A few such currencies, however, developed into monetary systems in their own right. The idea of using free banking to produce an alternative, community-level currency dates back at least as far as the German Credit Unions in the 1800s. The oldest local currencies known to be in continuous use are the WIR in Switzerland, and the Labor Banks in Japan.
Complementary currency is a hypernym to local currency, but the terms are often used as synonyms. The term "local currency" does not refer to national currency that happens to be used only in a local area.
Advocates of local currency, such as Jane Jacobs, argue that this enables an economically cool, yet depressed region to pull itself up by giving the people living there a medium of exchange they can use to exchange services and locally-produced goods.
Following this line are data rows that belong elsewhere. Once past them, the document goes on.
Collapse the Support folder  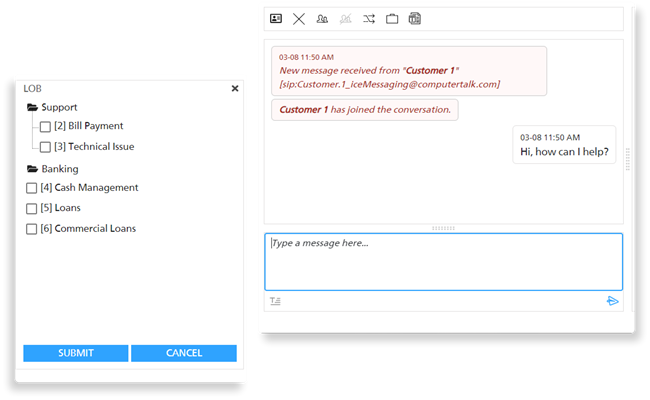click(32, 107)
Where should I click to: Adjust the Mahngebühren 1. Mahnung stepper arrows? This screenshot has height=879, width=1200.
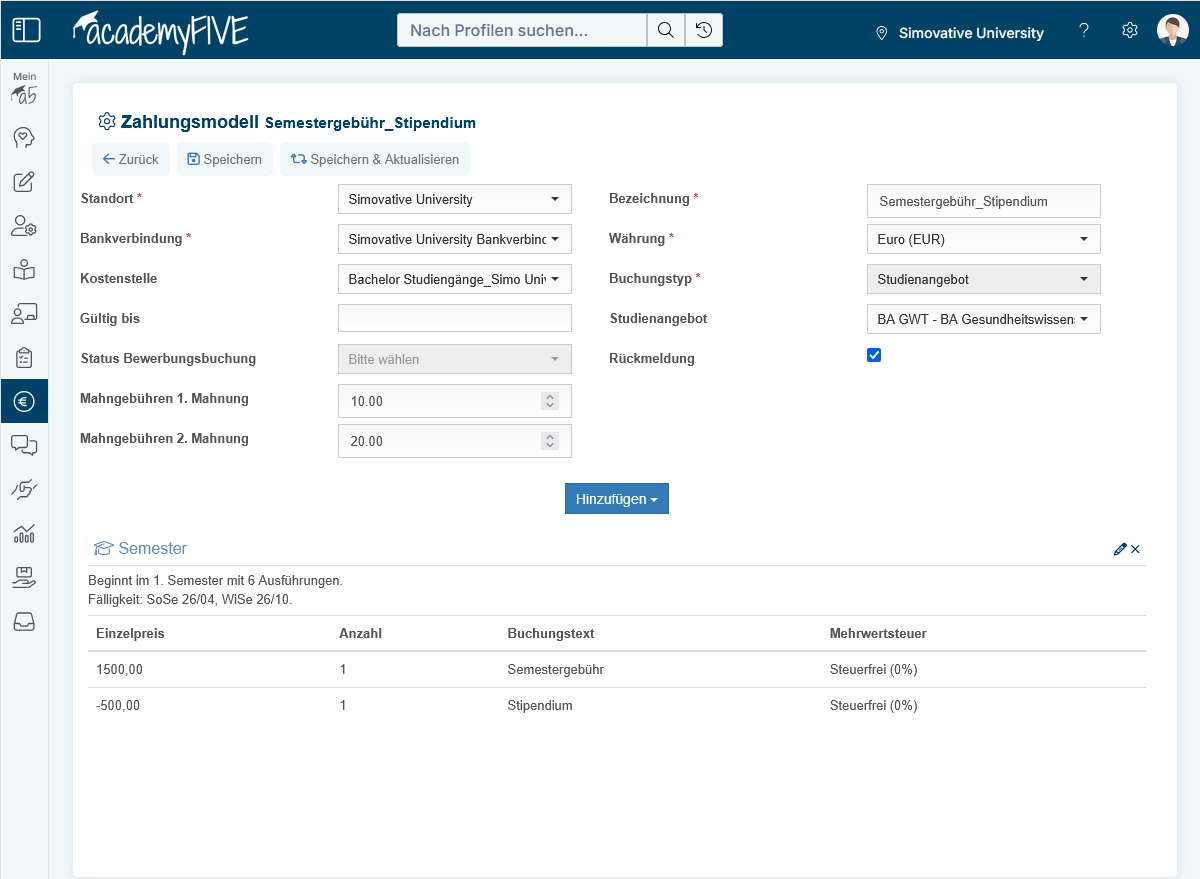point(549,401)
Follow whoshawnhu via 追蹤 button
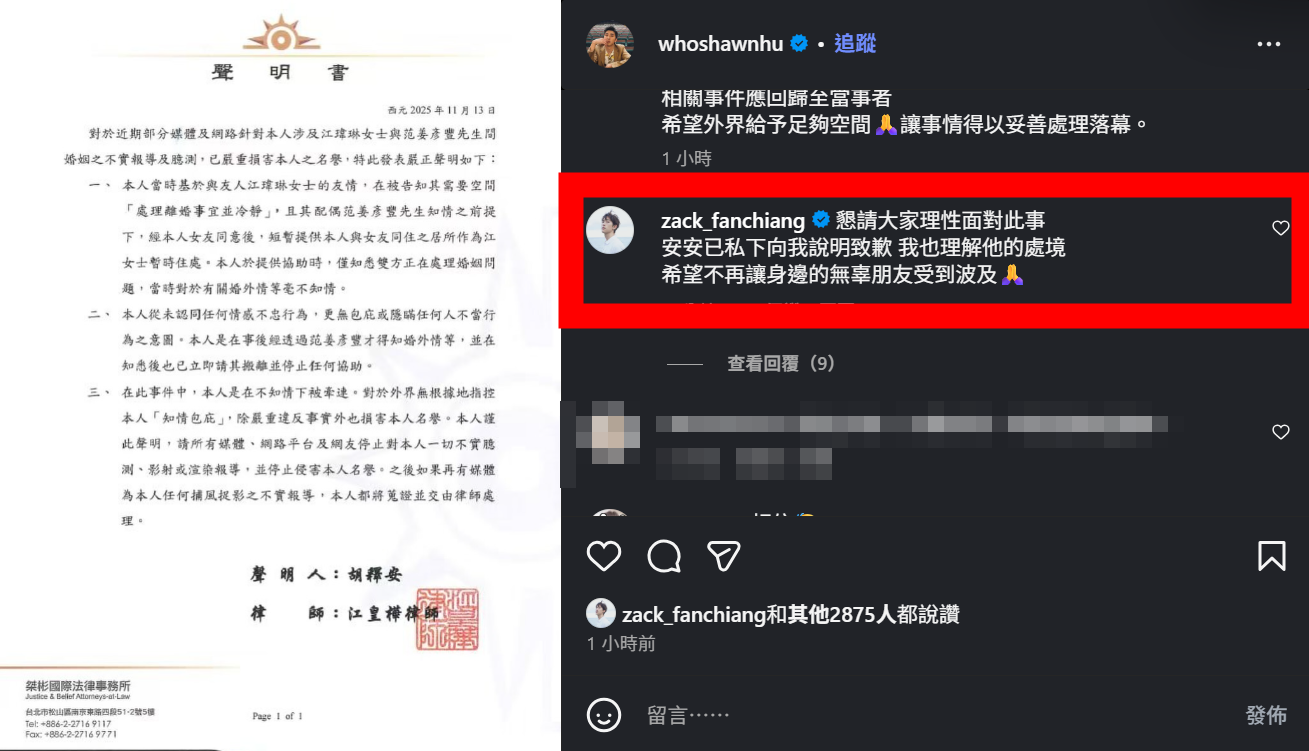The height and width of the screenshot is (751, 1309). point(855,43)
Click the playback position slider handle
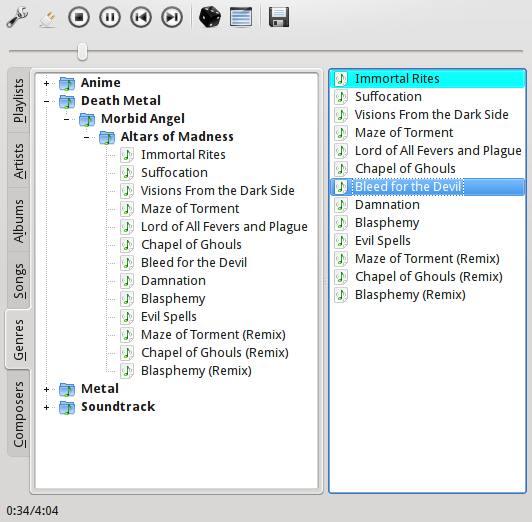This screenshot has width=532, height=522. coord(82,52)
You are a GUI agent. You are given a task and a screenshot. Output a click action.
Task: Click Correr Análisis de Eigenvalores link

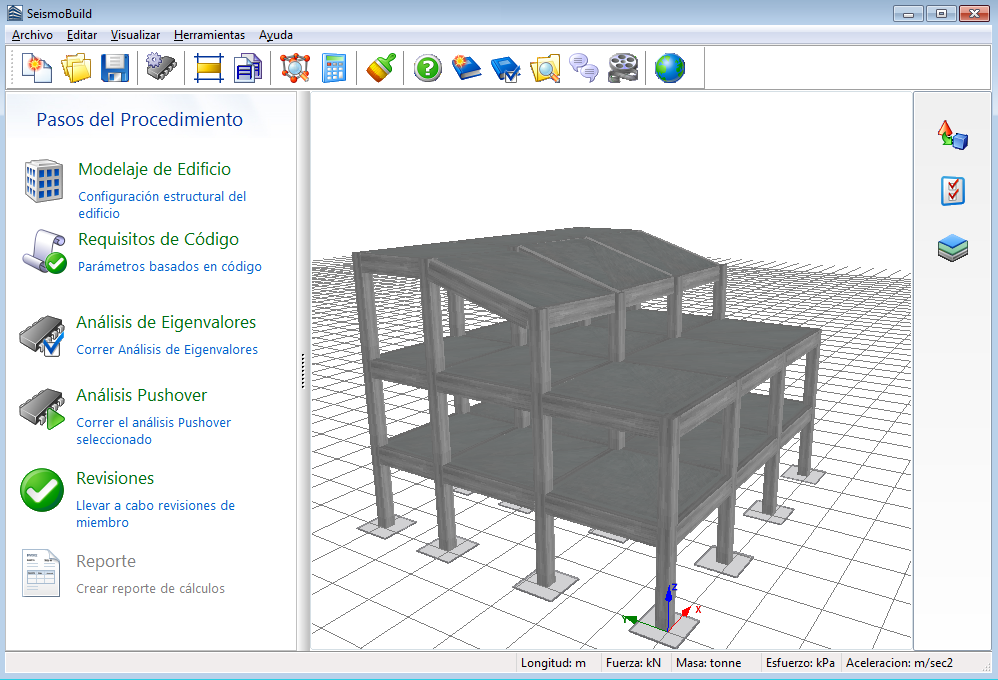[167, 350]

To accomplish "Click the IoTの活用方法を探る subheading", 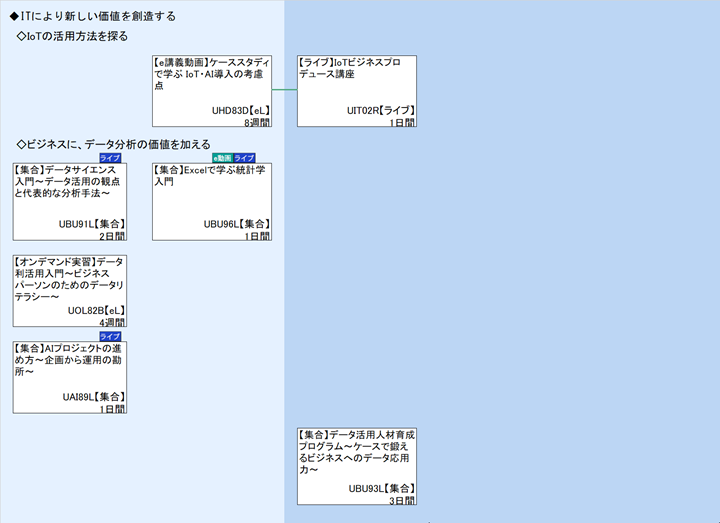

In a broader sense, this is the original purpose of all money. Local currencies also tend to operate in relatively small geographic regions and encourage recycling and reducing the amount of carbon emissions from the transportation and manufacture of goods. As a result, they are part of the economic strategy of many green and sustainable-living groups such as the Green Party of England and Wales.
Local currencies can come into being also when there is economic turmoil involving the national currency. For example, during the Argentine economic crisis of 2002, small denomination, interest-free provincial bond IOUs issued by local governments quickly took on some of the characteristics of local currencies successfully.
Opponents of this concept argue that local currency creates a barrier which can interfere with economies of scale and comparative advantage, and that in some cases they can serve, like traditional national currencies, as a means of tax evasion.
Use of local currencies to boost local economies is strongly advocated by Social Trade Organisation STRO in the Netherlands, Instrodi in Latin America, and Qoin in the Netherlands.